Museums, galleries, heritage sites, archives, historic houses, science centres, archaeological sites and their ilk (hereafter collectively referred to as museums) all offer so much more than worksheets. They’re places where the extraordinary jostles for space with the everyday - our local community’s everyday or that of distant peoples and past times. They hold evidence of craftsmanship, ingenuity, creativity and imagination, alongside that of cruelty, horror and inhumanity. Just as valuable are their people - curators, academics, scientists, artists, makers, researchers, educators, re-enactors and storytellers.

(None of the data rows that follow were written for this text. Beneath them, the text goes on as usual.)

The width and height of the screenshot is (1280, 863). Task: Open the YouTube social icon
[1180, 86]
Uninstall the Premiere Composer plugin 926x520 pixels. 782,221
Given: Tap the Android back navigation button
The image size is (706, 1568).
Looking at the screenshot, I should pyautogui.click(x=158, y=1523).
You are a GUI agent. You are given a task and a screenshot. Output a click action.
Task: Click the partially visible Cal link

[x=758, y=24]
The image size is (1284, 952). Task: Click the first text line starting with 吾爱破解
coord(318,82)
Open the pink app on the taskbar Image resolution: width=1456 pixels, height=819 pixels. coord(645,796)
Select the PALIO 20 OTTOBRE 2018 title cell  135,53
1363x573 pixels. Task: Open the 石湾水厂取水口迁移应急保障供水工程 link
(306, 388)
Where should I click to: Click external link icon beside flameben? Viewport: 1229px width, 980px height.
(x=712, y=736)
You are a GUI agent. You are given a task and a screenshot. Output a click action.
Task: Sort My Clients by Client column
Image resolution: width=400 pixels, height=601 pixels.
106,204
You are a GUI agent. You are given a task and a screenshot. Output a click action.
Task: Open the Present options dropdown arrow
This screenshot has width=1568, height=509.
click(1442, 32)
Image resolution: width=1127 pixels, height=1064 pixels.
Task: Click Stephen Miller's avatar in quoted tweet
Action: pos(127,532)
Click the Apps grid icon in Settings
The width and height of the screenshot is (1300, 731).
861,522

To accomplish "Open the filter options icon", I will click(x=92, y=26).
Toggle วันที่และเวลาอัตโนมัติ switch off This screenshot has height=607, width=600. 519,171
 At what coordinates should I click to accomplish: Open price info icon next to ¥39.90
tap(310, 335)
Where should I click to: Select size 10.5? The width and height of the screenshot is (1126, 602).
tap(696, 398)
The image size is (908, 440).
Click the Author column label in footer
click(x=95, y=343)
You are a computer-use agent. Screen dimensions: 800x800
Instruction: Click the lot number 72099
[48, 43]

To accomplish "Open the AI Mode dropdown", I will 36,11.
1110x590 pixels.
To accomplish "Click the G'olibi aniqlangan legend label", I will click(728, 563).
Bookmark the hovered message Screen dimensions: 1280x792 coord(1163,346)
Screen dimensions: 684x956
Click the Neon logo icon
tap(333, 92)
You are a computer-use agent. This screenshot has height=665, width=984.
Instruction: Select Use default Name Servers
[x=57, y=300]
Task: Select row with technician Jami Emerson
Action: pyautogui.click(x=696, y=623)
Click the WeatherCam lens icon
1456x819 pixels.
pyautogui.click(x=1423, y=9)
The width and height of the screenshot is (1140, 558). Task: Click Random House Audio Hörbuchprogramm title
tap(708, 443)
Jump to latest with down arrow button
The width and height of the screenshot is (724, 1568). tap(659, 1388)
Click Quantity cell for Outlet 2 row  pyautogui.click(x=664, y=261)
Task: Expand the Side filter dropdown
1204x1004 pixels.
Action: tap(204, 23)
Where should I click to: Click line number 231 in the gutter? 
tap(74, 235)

There’s no arguing with the impact upon learners of high-quality, meaningful engagement with cultural collections and knowledgeable, creative people. The research is done, we know it works. Children and young people benefit from leaving the classroom and learning in different settings. We all learn best from a range of people, working in different ways with interesting stimuli. Key skills are honed and developed, teachers are supported and inspired, imaginations and ideas are sparked.
So why is our world-class museums sector sidelined when it comes to formal education? Why are educational strategists not placing its collections, stories and expertise at the heart of the educational experience? Why, when technology makes collaboration and exploration beyond classroom walls easier than ever before is that not happening as a matter of course? How, even if 'artsy' arguments are set aside, has the financial imperative to maximise the value of public investment in culture not yet come into play?
We've done the difficult bit. Countless artworks, natural specimens, artefacts, films, sounds, documents, books, buildings and more are safely conserved and in public ownership. Millions of objects are digitised and available online (if you only knew where to look). Collections aside, within the museums sector a wealth of careers are represented, either within institutions or amongst related sectors enabling their work. Academic disciplines, marketing, making, writing, teaching, building, designing, administration, finance, digital & technical skills, customer services, catering... the list goes on. There is no other public service as perfectly suited to be an integral part of young peoples’ educational experience.
We need to embed cultural learning deep into curriculum delivery and across the whole school experience. We need cost-effective, scalable models that empower teachers and value learners as content creators. We need to:
- Appoint cultural learning staff - shared between venues and schools, to enable collaboration in local, subject-themed clusters
- exploit the local - not all schools have national museums on their doorstep but all collections have potential if interpreted with insight and imagination
- wire museums up (wifi, hardware, software & skills) - digital technologies enable learner engagement with collections and expertise regardless of location
- articulate skills, experience and knowledge gained through cultural learning within formal educational assessment structures
- support and respect museum learning teams - invest in training and career pathways
- help parents understand the value of cultural learning
- mix it up - blur schools and museum boundaries to enable cross-curricular, multi-site learning
- ensure public cultural venues have practical education spaces with capacity analogous to the scale of their collection and the community of learners they serve
- explore new business models enabling public cultural venues to compete with commercial educational content suppliers.
Exemplars of successful cultural learning projects encompassing paintings, archival documents, citizen science and film include Take One Picture , Campaign! Make an Impact , eBird and Film Club . Langley Academy in Slough is setting out to incorporate museum learning across its offer with on site collection exhibits, dedicated museums education staff and a target of 12 annual museum visits per student. This new school is a heartening move towards the cultural learning ideal - we should follow progress with interest.
I wouldn't want or expect every child to end up as a museum curator or an artist, that's not the point. I do believe schools and the cultural sector should share responsibility for education with museums playing key roles. Does this approach undermine the art for art's sake ideal? No. It's not about ‘downgrading’ the nation's museums into a schools support services. It's not about squeezing joy and wonder from encounters with culture. It's definitely not about worksheets.
By providing inspiration and opening up opportunities to children and young people around arts and heritage, we will raise levels of educational attainment, strengthen our cultural institutions and enrich lives.